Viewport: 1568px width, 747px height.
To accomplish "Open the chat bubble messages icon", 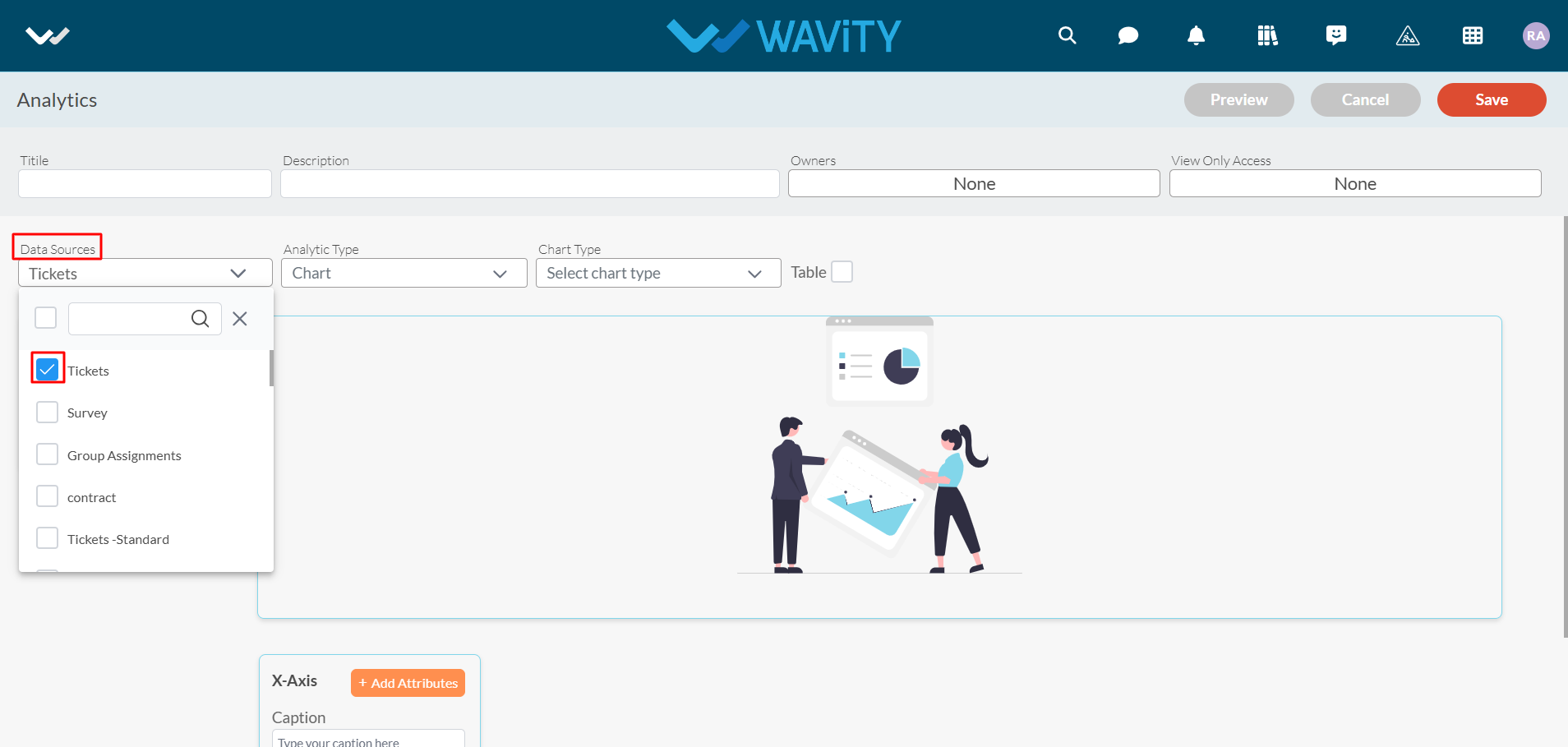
# # # # # # #
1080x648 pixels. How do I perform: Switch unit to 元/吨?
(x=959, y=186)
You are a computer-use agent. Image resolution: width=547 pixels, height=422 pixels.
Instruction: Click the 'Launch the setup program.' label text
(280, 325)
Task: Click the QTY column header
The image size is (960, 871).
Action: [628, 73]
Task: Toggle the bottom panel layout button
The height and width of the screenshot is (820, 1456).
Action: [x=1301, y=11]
# # # # # # #
## What needs to be done
Look above for the line with "Viewport: 1568px width, 747px height." and the line with "the chat bubble", then copy them and all lines in between exactly as written, and only those, without any pictures.

## Written answer
Viewport: 1568px width, 747px height.
To accomplish "Open the chat bubble messages icon", 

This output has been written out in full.